TCHO was a little pricey and we all agreed he wasn't quite worth his flavor in gold. The description on the inside flap boasted a citrus and sour cream experience and it was there, but oh-so mild. It didn't rock any of our boats and it's $7.00 price tag pretty much sank it. However, it did remind me of a chocolate dip I made once that consisted of sour cream, cocoa, and honey. It was a sinfully smooth, mousse-like dip that balanced the depth of the cocoa and the twang of the sour cream was good. This bar reminded me of that dip.....and that dip was cheaper to make.

Chocolove was a disappointment as well, but for different reasons. Cherries & Almond in Dark Chocolate....sounds wonderful, doesn't it?

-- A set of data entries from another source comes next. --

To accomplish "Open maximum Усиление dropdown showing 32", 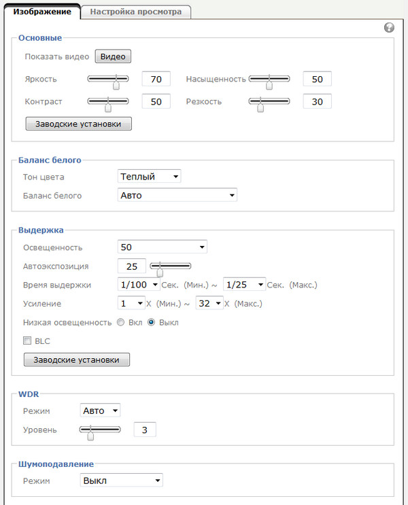I will point(209,303).
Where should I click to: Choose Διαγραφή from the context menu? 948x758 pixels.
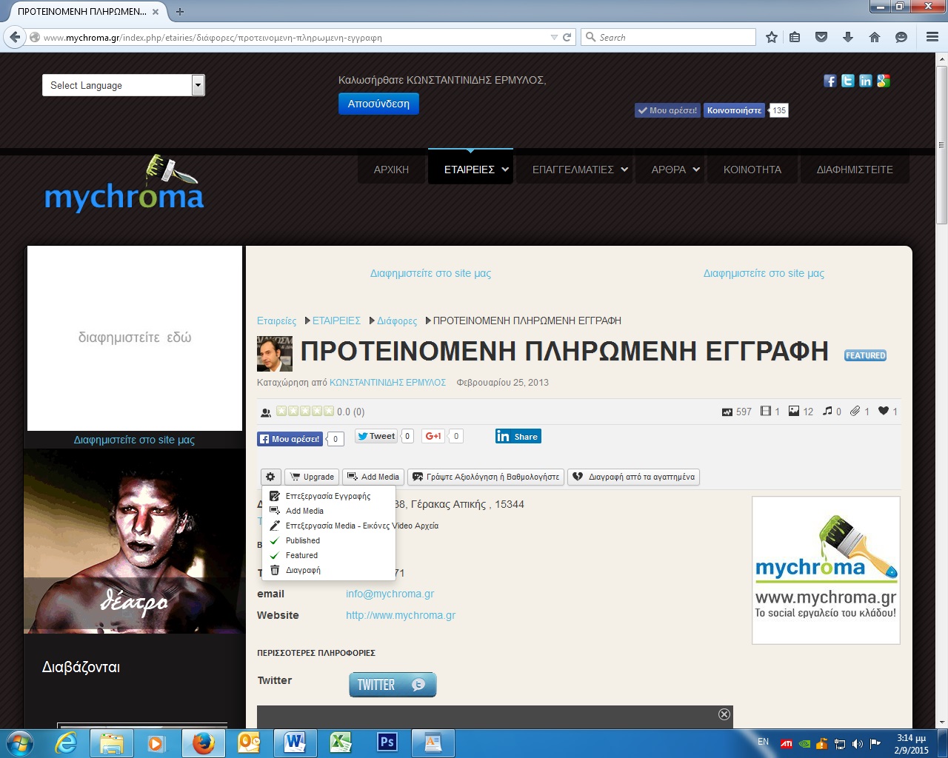tap(303, 570)
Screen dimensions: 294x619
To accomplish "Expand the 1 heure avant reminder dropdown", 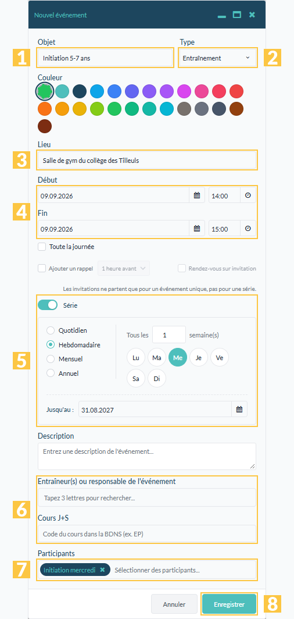I will 124,268.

The question of the moment was, "Where's the cherries....where's the flavor?" This was a chocolate bar with no personality. Forgettable and regrettable.

Look Mr. Chocolove, we don't eat chocolate for our health - as much as we want to believe it is good for us on some level - we eat chocolate, despite it's sugar and despite it's calories because we love, love, love the flavor on our tongues, the smell under our noses, the joy in our hearts, and the bliss in our souls. We consume chocolate purely for the heavenly taste of it, so when you sell us your "Choco-LOVE" you waste our time, our calories, and precious moments of our lives we'll never get back......moments that could have been spent with better chocolate.

Shame on you, Chocolove.

I threw in some Milk Chocolate from Newman's Own and the World Market brand and all the ladies turned up their noses at them. Well that may be girls, but sometimes you need to taste them all side by side - ugly next to next to poor...dirty next to clean - simply to remind yourself how good good can be.

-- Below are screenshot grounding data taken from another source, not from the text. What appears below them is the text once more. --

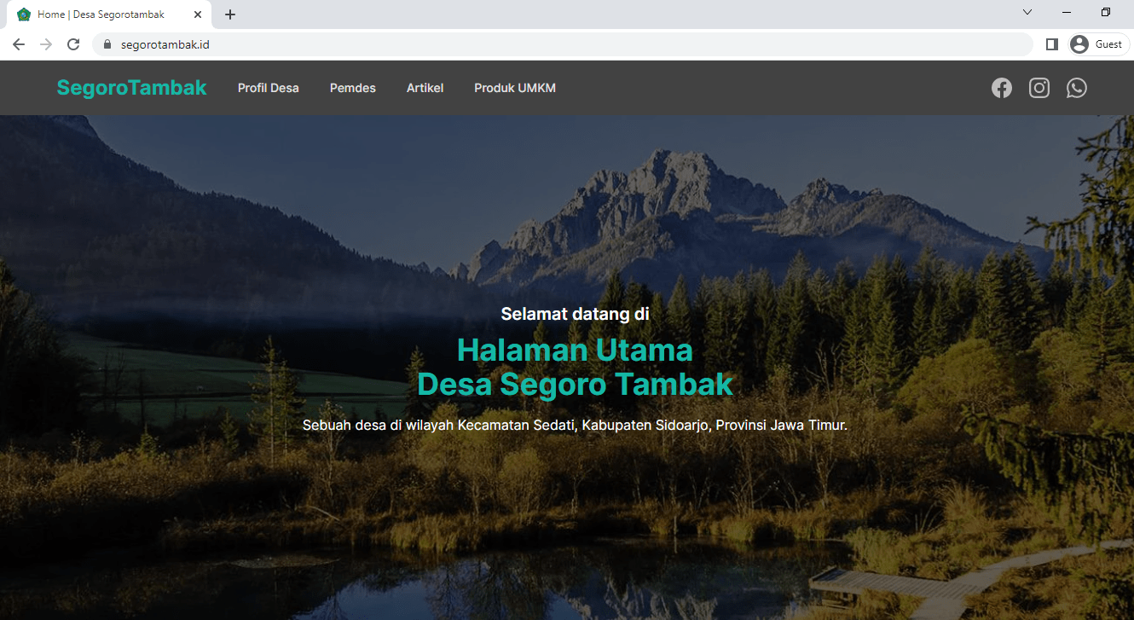1134x620 pixels.
Task: Click the WhatsApp contact icon
Action: point(1076,88)
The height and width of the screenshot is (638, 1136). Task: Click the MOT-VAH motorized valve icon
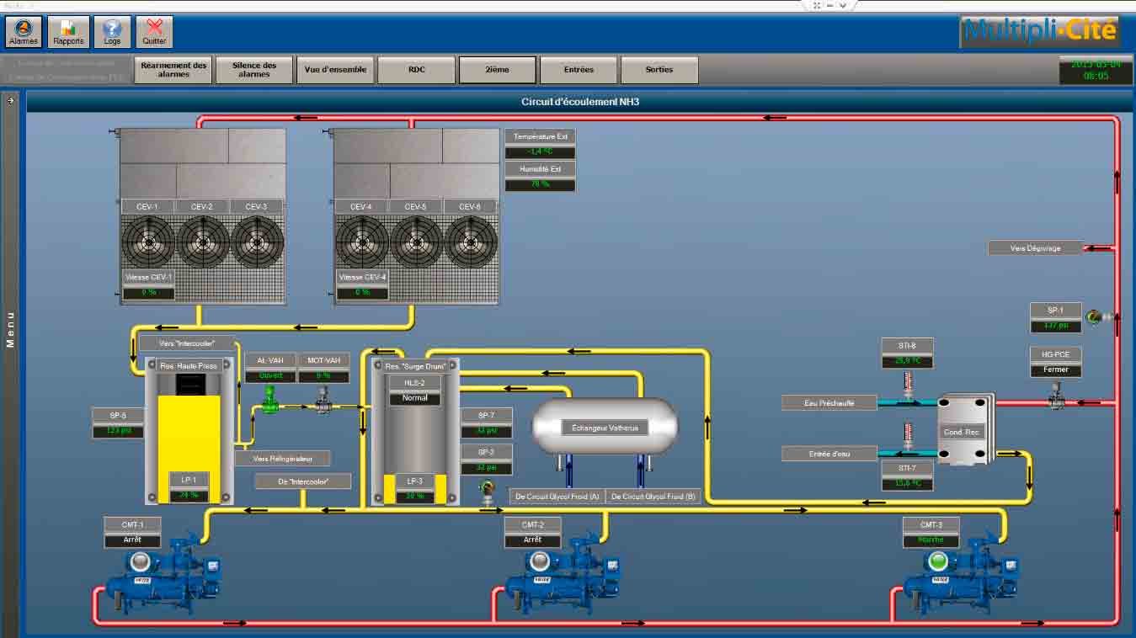click(x=323, y=401)
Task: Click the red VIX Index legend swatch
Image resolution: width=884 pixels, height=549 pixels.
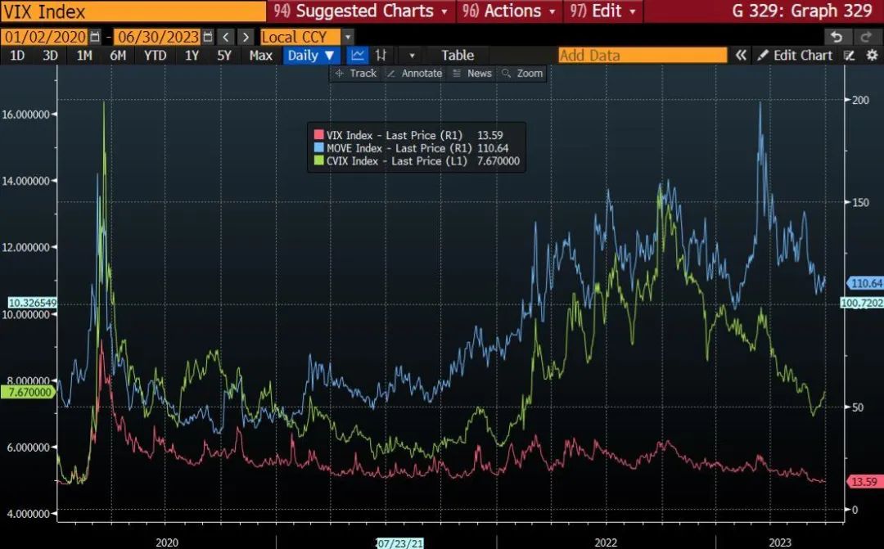Action: click(319, 135)
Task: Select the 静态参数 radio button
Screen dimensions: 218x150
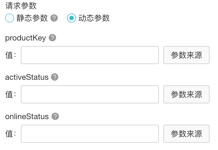Action: (x=10, y=18)
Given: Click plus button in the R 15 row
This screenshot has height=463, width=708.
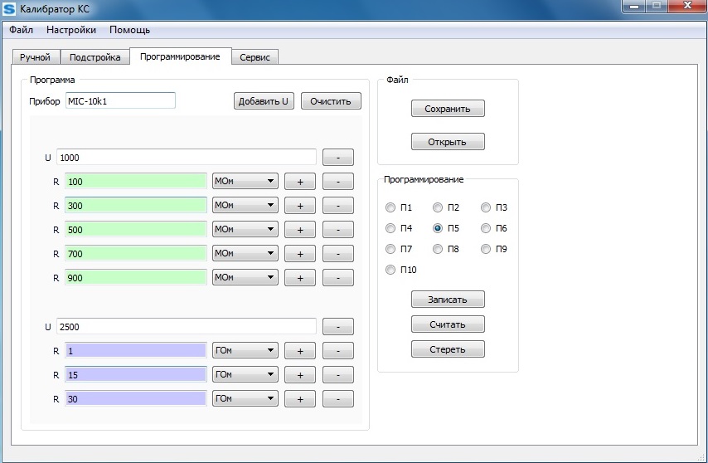Looking at the screenshot, I should (300, 375).
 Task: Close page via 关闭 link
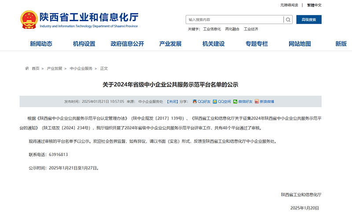(172, 101)
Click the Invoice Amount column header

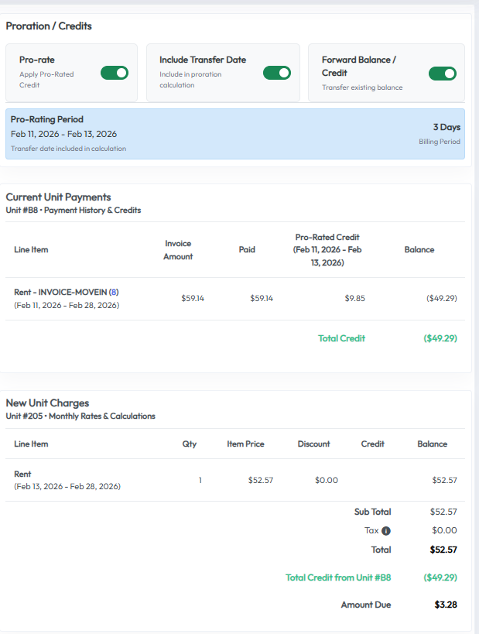tap(178, 249)
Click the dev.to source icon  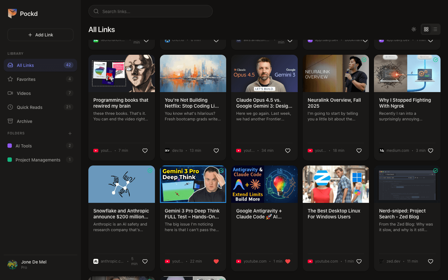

I also brought two white chocolates to the table, much to the ladies chagrin. "White chocolate is NOT chocolate!" they all protested. I made them taste it anyway - see paragraph above. Turns out Michelle and Anne discovered that they sort of liked it. I presented them with Lindt's version of white chocolate and Green and Black's version. Hands down, Green and Black was the favorite. Lindt's was intensely sweet and crushingly sugary, but the Green and Black had a nice, clean, vanilla flavor that came from Madagascar vanilla beans. I really liked the Green and Black, myself.

So, my greatest concern/challenge with throwing this party was striking a balance between tasting twelve different chocolates and not having anyone leave my house feeling sick, guilty, or overindulged. I needed a plan......

Research showed that Gruyere cheese is a wonderful compliment to chocolate, so I bought me a slab of that and then Jen found the perfect missing piece to the puzzle....goat cheese with a cocoa rind, otherwise known as Carr Valley Cocoa Cardona. How cool is that?! It was $23 a pound, but we weren't buying a whole pound, so it really wasn't $23 at all. ;)

Both cheeses were amazing, delicious, and worth every single penny. I served them alongside my interpretation of "bland bread"....gluten-free crackers and water crackers.

Carr Valley Cocoa Cardona
worth every penny...

I didn't stop with cheese and crackers. There was that balance thing that needed to be achieved, remember? We needed more palate cleansers, so I served Asian pears, celery, Granny Smith apples, and toasted pecans and toasted walnuts.

You guessed it...they picked it all clean!

I even served up some frozen applesauce at the halfway mark. (A childhood favorite of mine)

And then there was wine. Carrie brought her personal favorite...Ecco Domani, and we toasted to chocolate and friends with the Gnarly Head.

Another successful and fabulous party if I do say so myself. I wish you all could have been there, but we encourage you to have a little chocolate tasting of your that you know how to do it. Oh, and it was Patty's birthday too! Not a bad way to spend your BIG day, eh?

Explore the wonderful and magical world of chocolate!!